AVAILABLE DATA
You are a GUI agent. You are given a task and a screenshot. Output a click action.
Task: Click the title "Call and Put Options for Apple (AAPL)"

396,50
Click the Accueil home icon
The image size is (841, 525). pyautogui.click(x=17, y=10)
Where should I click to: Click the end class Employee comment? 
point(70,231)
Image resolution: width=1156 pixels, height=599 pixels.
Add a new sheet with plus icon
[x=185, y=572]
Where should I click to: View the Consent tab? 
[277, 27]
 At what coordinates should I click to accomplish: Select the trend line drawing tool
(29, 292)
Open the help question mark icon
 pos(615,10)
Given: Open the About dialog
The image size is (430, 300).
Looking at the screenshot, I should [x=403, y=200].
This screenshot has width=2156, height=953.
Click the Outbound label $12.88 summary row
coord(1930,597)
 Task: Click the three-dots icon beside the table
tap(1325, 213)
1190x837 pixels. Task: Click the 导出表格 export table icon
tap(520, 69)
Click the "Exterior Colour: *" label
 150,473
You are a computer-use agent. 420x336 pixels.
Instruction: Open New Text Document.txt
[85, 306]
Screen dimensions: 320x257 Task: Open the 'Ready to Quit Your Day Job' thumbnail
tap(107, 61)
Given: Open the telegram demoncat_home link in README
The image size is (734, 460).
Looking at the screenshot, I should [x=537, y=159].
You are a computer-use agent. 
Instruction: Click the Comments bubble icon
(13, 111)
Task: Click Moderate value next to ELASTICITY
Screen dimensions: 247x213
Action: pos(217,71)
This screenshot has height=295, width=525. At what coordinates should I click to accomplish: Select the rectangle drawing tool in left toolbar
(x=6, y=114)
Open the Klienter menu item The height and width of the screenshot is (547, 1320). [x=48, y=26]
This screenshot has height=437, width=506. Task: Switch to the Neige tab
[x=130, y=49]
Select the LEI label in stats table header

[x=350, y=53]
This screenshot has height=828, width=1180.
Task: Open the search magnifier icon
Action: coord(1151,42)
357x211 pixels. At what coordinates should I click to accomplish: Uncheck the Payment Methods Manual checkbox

ACTIVITY
From the line holding "The image size is (734, 460)." through the last line above, reproduce each line exactly and add nothing.

SOLUTION TO THE PROBLEM
The image size is (734, 460).
Looking at the screenshot, I should [x=537, y=159].
You are a computer-use agent. 
Instruction: Click the Comments bubble icon
(13, 111)
Task: Click Moderate value next to ELASTICITY
Screen dimensions: 247x213
Action: pos(217,71)
This screenshot has height=295, width=525. At what coordinates should I click to accomplish: Select the rectangle drawing tool in left toolbar
(x=6, y=114)
Open the Klienter menu item The height and width of the screenshot is (547, 1320). [x=48, y=26]
This screenshot has height=437, width=506. Task: Switch to the Neige tab
[x=130, y=49]
Select the LEI label in stats table header

[x=350, y=53]
This screenshot has height=828, width=1180.
Task: Open the search magnifier icon
Action: coord(1151,42)
357x211 pixels. At what coordinates should I click to accomplish: Uncheck the Payment Methods Manual checkbox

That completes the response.